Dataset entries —
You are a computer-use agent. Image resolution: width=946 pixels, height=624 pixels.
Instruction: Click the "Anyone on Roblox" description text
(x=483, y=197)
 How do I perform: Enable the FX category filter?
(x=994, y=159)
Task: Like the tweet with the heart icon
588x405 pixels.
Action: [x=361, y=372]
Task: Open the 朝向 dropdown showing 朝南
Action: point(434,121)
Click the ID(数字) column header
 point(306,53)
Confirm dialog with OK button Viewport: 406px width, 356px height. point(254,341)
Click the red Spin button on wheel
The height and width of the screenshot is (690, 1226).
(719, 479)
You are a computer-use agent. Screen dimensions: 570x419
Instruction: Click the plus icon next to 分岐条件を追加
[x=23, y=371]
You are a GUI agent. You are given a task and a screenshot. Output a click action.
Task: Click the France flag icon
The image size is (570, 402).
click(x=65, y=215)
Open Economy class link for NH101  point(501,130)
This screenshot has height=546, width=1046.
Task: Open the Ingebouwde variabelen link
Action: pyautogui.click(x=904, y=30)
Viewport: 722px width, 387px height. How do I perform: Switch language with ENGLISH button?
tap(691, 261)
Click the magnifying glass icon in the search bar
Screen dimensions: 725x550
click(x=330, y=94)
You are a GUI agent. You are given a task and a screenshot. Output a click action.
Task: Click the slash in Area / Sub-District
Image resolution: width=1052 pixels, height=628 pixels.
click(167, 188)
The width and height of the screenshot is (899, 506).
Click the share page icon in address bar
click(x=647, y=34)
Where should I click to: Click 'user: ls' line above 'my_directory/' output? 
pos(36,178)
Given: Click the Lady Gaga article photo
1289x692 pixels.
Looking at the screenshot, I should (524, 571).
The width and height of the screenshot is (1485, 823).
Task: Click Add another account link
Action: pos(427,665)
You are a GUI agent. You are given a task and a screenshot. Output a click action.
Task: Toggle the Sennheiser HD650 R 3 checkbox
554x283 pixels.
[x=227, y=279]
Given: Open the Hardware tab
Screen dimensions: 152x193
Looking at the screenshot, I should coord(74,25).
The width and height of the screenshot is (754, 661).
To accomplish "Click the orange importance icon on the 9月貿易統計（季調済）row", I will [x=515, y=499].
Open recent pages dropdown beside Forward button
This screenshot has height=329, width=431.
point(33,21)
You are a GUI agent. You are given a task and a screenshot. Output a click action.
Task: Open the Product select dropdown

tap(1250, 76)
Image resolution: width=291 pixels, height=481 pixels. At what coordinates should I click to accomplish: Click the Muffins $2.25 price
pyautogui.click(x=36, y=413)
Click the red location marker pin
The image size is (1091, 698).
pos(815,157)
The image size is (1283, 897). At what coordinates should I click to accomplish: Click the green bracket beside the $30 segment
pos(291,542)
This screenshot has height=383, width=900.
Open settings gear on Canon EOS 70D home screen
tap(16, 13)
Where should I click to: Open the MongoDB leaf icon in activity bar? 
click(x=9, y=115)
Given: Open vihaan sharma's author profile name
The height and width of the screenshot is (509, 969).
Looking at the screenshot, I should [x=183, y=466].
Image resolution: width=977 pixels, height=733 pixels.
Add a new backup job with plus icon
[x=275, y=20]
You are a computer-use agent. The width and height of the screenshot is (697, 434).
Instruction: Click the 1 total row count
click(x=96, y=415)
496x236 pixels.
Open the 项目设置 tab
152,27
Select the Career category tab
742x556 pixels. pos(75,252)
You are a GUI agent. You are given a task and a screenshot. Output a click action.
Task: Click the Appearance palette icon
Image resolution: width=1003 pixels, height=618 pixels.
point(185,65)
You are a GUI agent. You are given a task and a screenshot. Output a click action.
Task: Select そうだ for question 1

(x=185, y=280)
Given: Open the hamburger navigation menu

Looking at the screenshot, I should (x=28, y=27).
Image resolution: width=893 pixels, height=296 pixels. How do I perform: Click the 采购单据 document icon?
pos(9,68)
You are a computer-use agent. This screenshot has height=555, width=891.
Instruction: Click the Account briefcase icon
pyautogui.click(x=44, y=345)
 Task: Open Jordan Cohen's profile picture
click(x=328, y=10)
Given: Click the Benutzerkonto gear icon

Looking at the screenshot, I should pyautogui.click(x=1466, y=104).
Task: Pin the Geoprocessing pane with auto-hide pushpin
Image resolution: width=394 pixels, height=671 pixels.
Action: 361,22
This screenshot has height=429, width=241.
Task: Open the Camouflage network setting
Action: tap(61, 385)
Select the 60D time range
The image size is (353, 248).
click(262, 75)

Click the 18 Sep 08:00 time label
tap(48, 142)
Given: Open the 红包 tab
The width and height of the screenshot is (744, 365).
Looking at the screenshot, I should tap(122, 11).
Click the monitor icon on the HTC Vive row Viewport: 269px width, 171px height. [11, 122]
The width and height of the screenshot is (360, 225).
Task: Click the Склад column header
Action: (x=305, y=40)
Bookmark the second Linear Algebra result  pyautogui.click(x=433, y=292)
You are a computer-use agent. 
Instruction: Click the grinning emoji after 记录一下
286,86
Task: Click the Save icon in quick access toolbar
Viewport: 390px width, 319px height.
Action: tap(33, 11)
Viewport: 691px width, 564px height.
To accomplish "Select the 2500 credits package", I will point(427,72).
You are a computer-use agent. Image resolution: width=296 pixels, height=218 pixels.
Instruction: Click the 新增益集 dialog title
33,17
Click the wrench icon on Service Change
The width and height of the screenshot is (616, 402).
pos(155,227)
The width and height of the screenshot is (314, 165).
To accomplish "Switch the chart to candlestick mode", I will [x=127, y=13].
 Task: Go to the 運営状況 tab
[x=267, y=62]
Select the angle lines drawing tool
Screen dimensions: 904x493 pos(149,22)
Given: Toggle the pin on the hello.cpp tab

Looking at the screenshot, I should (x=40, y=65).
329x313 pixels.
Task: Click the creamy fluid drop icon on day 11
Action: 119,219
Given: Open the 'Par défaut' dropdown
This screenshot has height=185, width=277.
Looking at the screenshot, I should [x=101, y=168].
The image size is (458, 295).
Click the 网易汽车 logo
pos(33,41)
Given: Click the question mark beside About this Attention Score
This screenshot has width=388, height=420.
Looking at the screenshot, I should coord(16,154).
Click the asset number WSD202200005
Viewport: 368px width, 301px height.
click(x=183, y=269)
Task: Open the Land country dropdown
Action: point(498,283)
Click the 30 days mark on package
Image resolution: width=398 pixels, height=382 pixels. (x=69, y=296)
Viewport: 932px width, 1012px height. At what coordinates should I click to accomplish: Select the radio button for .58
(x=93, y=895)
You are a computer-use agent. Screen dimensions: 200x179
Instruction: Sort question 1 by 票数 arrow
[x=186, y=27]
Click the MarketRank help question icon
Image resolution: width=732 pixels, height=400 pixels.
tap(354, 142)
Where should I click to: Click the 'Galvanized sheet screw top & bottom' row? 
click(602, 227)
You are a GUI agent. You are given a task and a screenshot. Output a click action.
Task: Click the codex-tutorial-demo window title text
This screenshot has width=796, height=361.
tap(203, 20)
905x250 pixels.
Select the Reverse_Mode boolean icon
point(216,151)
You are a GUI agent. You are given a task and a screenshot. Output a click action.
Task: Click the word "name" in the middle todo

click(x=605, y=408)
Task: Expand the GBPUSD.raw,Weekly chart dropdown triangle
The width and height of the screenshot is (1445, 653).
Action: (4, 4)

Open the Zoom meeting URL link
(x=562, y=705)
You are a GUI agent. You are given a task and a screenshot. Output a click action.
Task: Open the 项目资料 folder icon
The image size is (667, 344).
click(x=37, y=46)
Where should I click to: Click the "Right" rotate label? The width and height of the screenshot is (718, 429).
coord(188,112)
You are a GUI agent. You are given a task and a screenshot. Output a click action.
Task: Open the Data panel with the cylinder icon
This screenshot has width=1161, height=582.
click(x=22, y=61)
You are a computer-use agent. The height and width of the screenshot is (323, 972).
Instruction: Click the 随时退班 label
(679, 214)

Task requirements — Each line, starting with the one containing "The width and height of the screenshot is (1445, 653)." and ending with the last line of the records above, should be reproduced exactly.

Solution for this problem —
The width and height of the screenshot is (1445, 653).
Action: (4, 4)

Open the Zoom meeting URL link
(x=562, y=705)
You are a GUI agent. You are given a task and a screenshot. Output a click action.
Task: Open the 项目资料 folder icon
The image size is (667, 344).
click(x=37, y=46)
Where should I click to: Click the "Right" rotate label? The width and height of the screenshot is (718, 429).
coord(188,112)
You are a GUI agent. You are given a task and a screenshot. Output a click action.
Task: Open the Data panel with the cylinder icon
This screenshot has width=1161, height=582.
click(x=22, y=61)
You are a computer-use agent. The height and width of the screenshot is (323, 972).
Instruction: Click the 随时退班 label
(679, 214)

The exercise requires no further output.